The evolution of language models has accelerated considerably in the last few years. Users can now easily deploy sophisticated LLMs (Large Language Models) through applications like LM Studio. For users who work with such applications, a system capable of efficiently handling AI workloads is important, and AMD wants to ensure it can deliver such a system to users.
LM Studio is rooted in the llama.cpp project, a framework that enables LLMs' rapid and efficient deployment. Its lightweight design boasts zero dependencies and allows CPU-based acceleration, though it also supports GPU enhancements. By leveraging AVX2 instructions, LM Studio boosts the performance of modern LLMs running on x86-based CPUs. With AMD's Ryzen AI APUs, particularly with llama.cpp-dependent applications like LM Studio, users can leverage the capabilities of these processors to accelerate the development and deployment of AI applications.
As AMD noted, LLM performance is sensitive to memory speeds. For example, in AMD's testing, an Intel laptop clocked at 8533 MT/s outpaced an AMD laptop running at 7500 MT/s. However, the AMD Ryzen AI 9 HX 375 still managed to achieve a 27% improvement in tokens per second (tk/s), a metric that indicates how quickly an LLM can generate textual output.
Under testing, the AMD Ryzen AI 9 HX 375 CPU processed up to 50.7 tokens per second using the Meta Llama 3.2 1b Instruct model at 4-bit quantisation. Another key performance indicator, “time to first token”, showed the same processor outperforming its rivals by up to 3.5x in larger model implementations. Moreover, LM Studio features a version of llama.cpp optimised for acceleration through Vulkan, which results in significant performance gains. By enabling GPU offloading in LM Studio, we observed a remarkable 31% improvement in Meta Llama 3.2 1b relative to its CPU-only mode. In more demanding models, the gains were a modest 5.1% increase.

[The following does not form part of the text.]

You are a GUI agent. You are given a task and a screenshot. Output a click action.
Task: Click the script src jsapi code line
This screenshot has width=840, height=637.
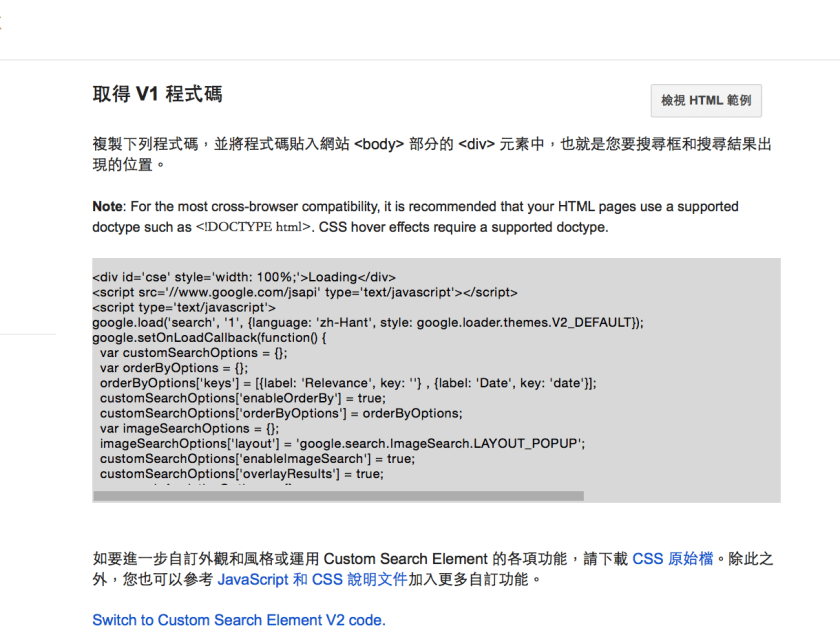tap(305, 292)
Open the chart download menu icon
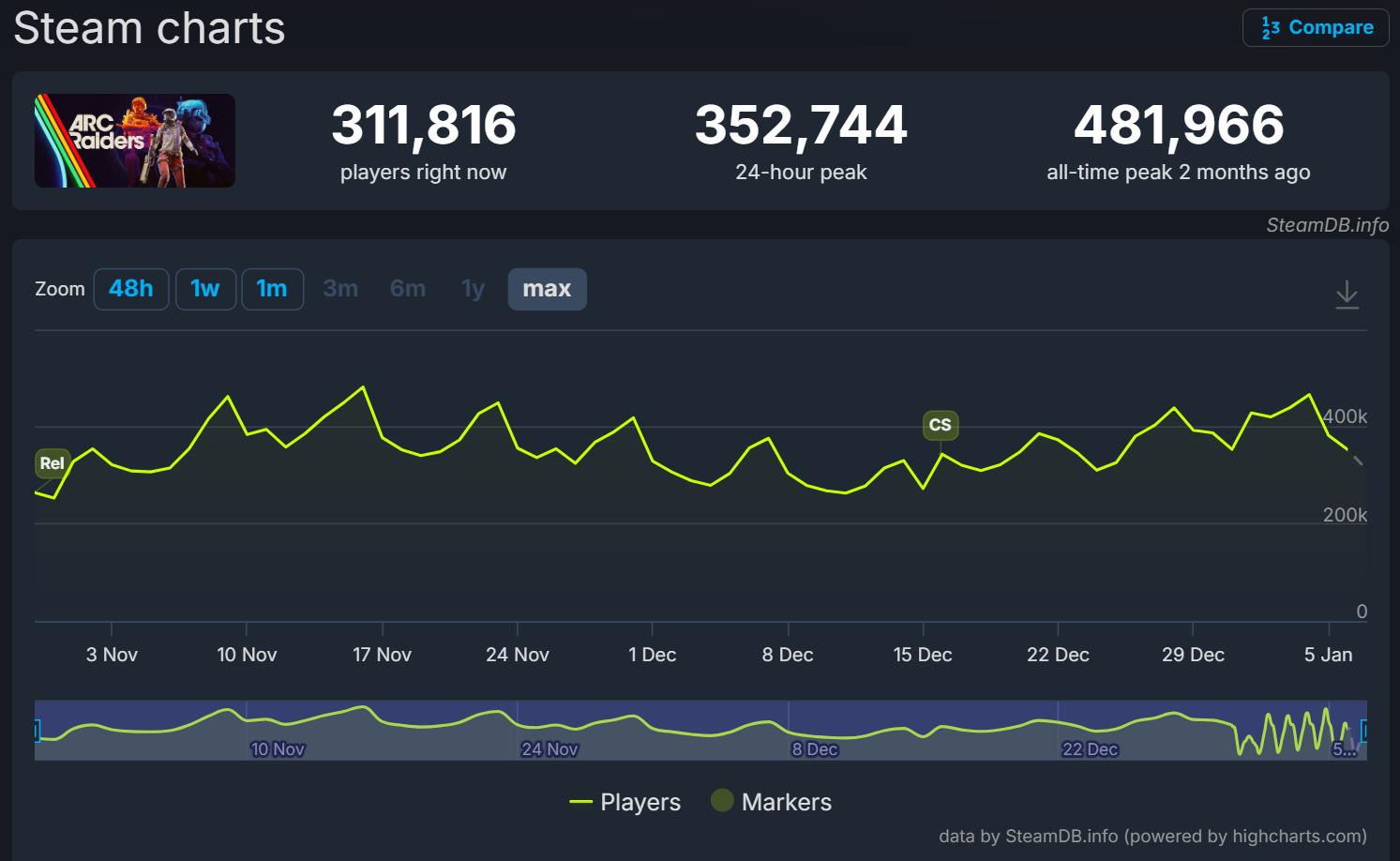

Variable Graphics Memory (VGM), introduced with the Ryzen AI 300 series, is also helpful for AI workloads. It allows users to expand the traditional 512MB dedicated memory allocation for integrated GPUs. By increasing this allocation to up to 75% of available system RAM, VGM enhances performance in memory-intensive applications. AMD tests revealed a 22% performance increase in the Meta Llama 3.2 1b with only VGM enabled (16GB), increasing to 60% when using GPU acceleration and VGM together.
Larger models, like the Mistral Nemo 2407 12b, also benefitted, with performance improvements of up to 17% against CPU-only benchmarks. Lastly, using the Mistral 7b v0.3 and Microsoft Phi 3.1 Mini models from Intel AI Playground, AMD showed that the Ryzen AI 9 HX 375 outperforms the Core Ultra 7 258V by 8.7% and 13.1%, respectively.
KitGuru says: If you're looking for a laptop for LLM applications, you should at least consider something equipped with a Ryzen AI 300 series processor.